- Input data
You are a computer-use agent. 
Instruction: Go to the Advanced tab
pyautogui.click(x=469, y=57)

---

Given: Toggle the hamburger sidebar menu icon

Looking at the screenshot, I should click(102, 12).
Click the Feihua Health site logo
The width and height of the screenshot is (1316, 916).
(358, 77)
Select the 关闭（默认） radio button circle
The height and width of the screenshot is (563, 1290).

- Task goal
Above are the records; from them, give again exactly the lines from the one containing "Click the Feihua Health site logo" through the one containing "The height and", both included.

- Output
Click the Feihua Health site logo
The width and height of the screenshot is (1316, 916).
(358, 77)
Select the 关闭（默认） radio button circle
The height and width of the screenshot is (563, 1290).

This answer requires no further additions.